§ Richiesta a
Ricopia parola per parola, tra le voci, il tratto che va dalla riga che contiene "Where should I click to: Collapse" fino a quella che contiene "point(542,153)", entrambe incluse.

§ Testo del documento
---------------
Pd, Letta difende il simbolo e recita il ‘mea culpa’: “Mai più dentro esecutivi di unità nazionale”

Pd, Letta difende il simbolo e recita il ‘mea culpa’: “Mai più dentro esecutivi di unità nazionale”

Pd, Letta difende il simbolo e recita il ‘mea culpa’: “Mai più dentro esecutivi di unità nazionale”


06 ottobre 2022, ore 19:30

Intanto Giorgia Meloni prosegue il lavoro per comporre la squadra di governo, a partire dal nodo del Viminale. Ma ogni casella appare complicata: nel totoministri di oggi spicca il nodo del dicastero della Salute. Fi vuole la Ronzulli, Fdi un tecnico

Un congresso costituente da portare avanti parallelamente a un lavoro di opposizione parlamentare "duro e intransigente" e da concludere entro l'inverno. Enrico Letta riunisce la direzione del Pd e avvia con la sua relazione il percorso che dovrebbe portare, almeno nelle intenzioni, a un profondo cambiamento del Pd e del suo gruppo dirigente. Il segretario parte da una dichiarazione d'amore per il simbolo che, dice, non deve essere cambiato. Quello che va cambiato è anzitutto il gruppo dirigente: "Serve un nuovo gruppo dirigente formato da nuove generazioni, dice Letta: "E' giusto mettere in campo una classe dirigente più giovane, che il Pd ha, in grado di contrastare un governo guidato da una donna giovane, sebbene con una lunga militanza alle spalle. Una nuova generazione legittimata dal congresso, che metta in pratica i nostri valori", sottolinea ancora il segretario. Letta è determinato a guidare questa fase, lasciando il posto al nuovo segretario che sarà scelto dalle primarie, strumento principe del Pd finito nel mirino di una parte della sinistra dem nelle ultime ore. "Non concorsi di bellezza", avverte il leader dem, "ma un percorso che ci consenta di affrontare i nodi che abbiamo davanti in profondità. Il confronto fra candidature farà bene al partito".

Chiarezza

Per arrivare a questo, tuttavia, è necessario fare chiarezza all'interno del Pd che ha perso le elezioni. Letta non nasconde la sconfitta, se ne assume la responsabilità, ma non accetta la drammatizzazione di chi dice che è tutto da gettare a mare e di sciogliere il partito. "Io credo che sia stato un successo far nascere il Pd, è stato e sarà una storia positiva per il Paese", premette il segretario. "Siamo gli unici ad aver fatto elezioni in alternativa alla destra, tutti gli altri hanno fatto elezioni in alternativa a noi. Noi siamo gli unici ad aver costruito un progetto alternativo alla destra". Una alternativa confermata da un risultato che, nella sconfitta, attribuisce al Pd il ruolo di "partito guida dell'opposizione", in quanto secondo partito in Italia e primo fra quelli che non stanno in maggioranza. Un risultato figlio di un percorso non concluso, quello di ricostruzione e crescita del partito, attraverso il lavoro delle Agorà, Soprattutto figlio del 24 febbraio, questo passo falso seguito a una serie di successi alle amministrative e alle regionali: "Quando abbiamo eletto Mattarella eravamo in una condizione diversa da quella che poi si è verificata. La guerra, per le responsabilità di governo che ci siamo assunti, ci ha messo in una condizione nella quale la nostra capacità espansiva è stata interrotta. Non rinnego la nostra scelta, c'è bisogno di assumersi delle responsabilità", spiega il segretario.
---------------
§ Richiesta b
Quali persone vengono nominate nell'articolo?

§ Dati registrati
---------------
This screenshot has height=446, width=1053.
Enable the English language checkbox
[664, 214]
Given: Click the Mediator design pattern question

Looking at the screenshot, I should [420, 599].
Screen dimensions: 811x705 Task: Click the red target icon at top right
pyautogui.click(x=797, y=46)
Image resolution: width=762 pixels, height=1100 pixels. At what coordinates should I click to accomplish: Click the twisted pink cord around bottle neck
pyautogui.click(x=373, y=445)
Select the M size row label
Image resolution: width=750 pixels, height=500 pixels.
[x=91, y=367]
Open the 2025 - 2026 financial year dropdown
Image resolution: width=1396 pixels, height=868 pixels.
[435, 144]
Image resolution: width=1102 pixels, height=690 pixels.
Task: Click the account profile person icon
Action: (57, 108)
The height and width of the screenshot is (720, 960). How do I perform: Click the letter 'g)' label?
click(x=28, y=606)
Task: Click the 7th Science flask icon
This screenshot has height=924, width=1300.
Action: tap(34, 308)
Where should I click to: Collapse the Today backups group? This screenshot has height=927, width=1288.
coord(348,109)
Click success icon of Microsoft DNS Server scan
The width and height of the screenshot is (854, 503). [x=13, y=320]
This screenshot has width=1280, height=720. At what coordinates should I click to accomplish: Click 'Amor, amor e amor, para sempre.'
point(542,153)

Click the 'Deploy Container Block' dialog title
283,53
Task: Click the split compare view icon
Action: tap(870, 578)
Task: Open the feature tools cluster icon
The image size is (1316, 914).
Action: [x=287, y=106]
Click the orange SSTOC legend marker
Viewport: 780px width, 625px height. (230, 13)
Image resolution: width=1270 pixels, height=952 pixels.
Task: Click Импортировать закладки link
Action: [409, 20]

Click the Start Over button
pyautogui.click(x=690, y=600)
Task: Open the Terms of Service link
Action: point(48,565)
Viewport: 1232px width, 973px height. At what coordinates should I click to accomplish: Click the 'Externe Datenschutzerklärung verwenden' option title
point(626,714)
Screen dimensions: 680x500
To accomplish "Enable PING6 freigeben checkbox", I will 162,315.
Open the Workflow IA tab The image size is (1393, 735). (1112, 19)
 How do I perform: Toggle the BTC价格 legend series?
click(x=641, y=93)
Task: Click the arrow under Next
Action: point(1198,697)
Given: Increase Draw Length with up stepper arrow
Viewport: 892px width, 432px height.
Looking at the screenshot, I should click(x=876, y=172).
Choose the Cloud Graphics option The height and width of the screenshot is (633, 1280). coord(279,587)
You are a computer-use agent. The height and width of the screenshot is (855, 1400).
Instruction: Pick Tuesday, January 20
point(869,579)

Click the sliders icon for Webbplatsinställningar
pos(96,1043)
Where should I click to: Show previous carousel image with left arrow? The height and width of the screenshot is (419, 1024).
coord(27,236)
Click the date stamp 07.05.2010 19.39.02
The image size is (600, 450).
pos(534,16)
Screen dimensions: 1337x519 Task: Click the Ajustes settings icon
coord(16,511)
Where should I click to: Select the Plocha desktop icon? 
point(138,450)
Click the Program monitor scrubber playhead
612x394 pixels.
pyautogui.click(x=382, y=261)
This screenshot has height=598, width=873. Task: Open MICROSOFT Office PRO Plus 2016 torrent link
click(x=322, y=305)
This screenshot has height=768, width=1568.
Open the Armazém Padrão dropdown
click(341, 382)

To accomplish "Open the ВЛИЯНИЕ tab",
---------------
§ Risposta a
Where should I click to: Collapse the Today backups group? This screenshot has height=927, width=1288.
coord(348,109)
Click success icon of Microsoft DNS Server scan
The width and height of the screenshot is (854, 503). [x=13, y=320]
This screenshot has width=1280, height=720. At what coordinates should I click to accomplish: Click 'Amor, amor e amor, para sempre.'
point(542,153)

§ Risposta b
- Giorgia Meloni
- Ronzulli
- Enrico Letta
- Mattarella